Written by 12:44 Makaleler

Uluslararası İlişkiler, Hegemonya ve Althusser – I

Doğukan Taşkıran yazdı…

Cox ve Gramsci

Uluslararası ilişkiler disiplininin eleştirel teorisi neo-Gramşiyen Robert Cox tarafından kurulurken esas amacı, Gramsci’nin hegemonya kuramını uluslararası ilişkilere uzatmak ve disiplini, devlet-merkezci bakış açısından kurtarmaktı. Burada uluslararası ilişkilerin devlet-merkezciliğinin ve ulusal çıkar kavramının disiplin analizlerini bir anlamda kendisine hapsetmiş olması, diğer teorilerin de meşruiyetini öyle ya da böyle bu kavramsal çerçeveden almak zorunda olduğu bir hava yaratıyor.

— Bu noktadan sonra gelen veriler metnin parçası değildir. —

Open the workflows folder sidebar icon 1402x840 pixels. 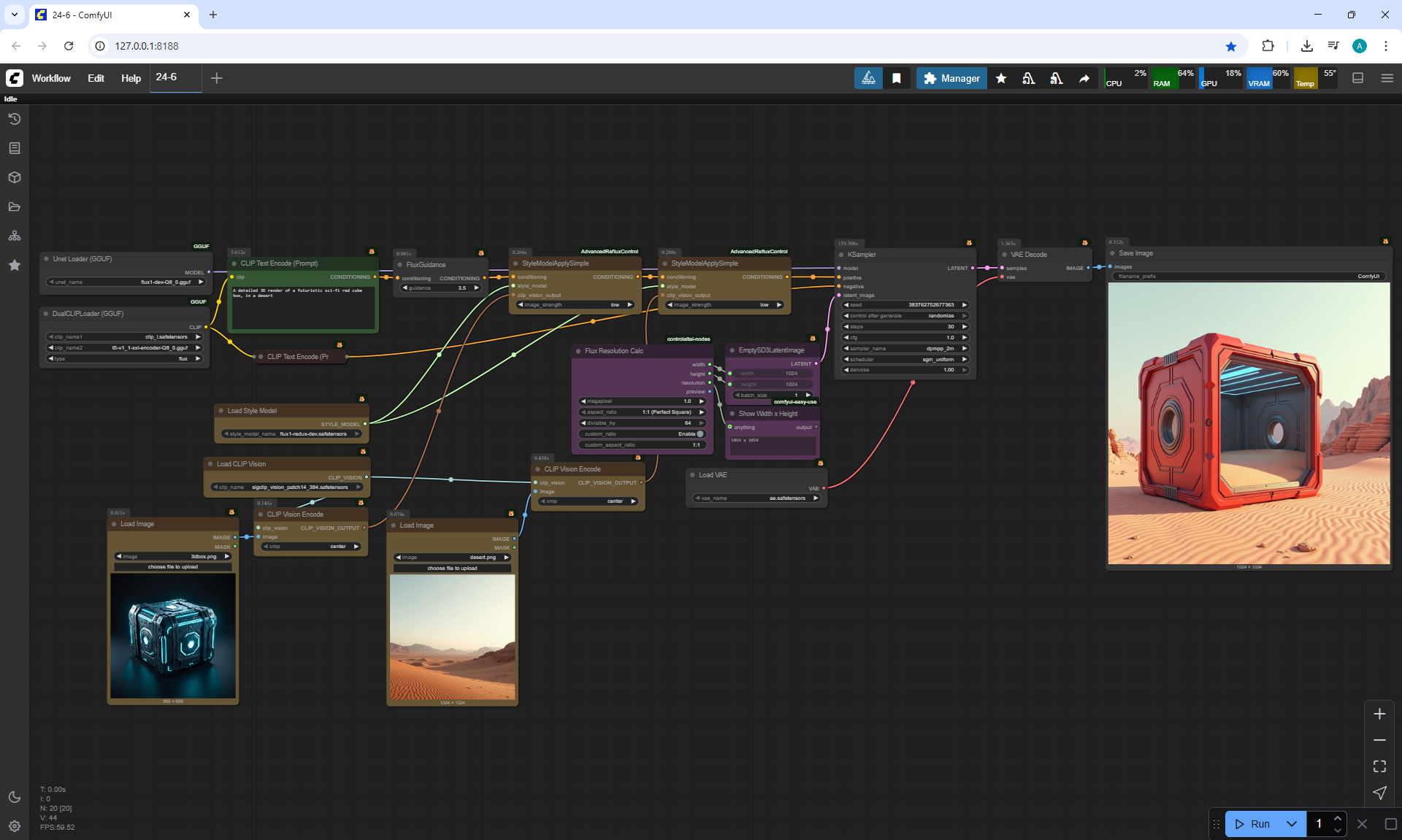coord(14,207)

Tüm çerçeveyi inşa eden bir teori olarak realizm, disiplinin hakim paradigması haline geliyor.[1]

Robert Cox’un temel çabası, uluslararası ilişkilerdeki bu devletçi bakış açısını bir nebze kırarak yerine başka aktörlerin de gerçeklik inşa etme yetisinde bulunduğunu göstermekti. Bu açıdan iki temel kaynak olarak Marx’tan ve Gramci’den hareket ederek kuramını sosyal aktörler ile sosyal güçlerin etkileşimleri ve bunların devletle olan ilişkisi üzerine inşa etti.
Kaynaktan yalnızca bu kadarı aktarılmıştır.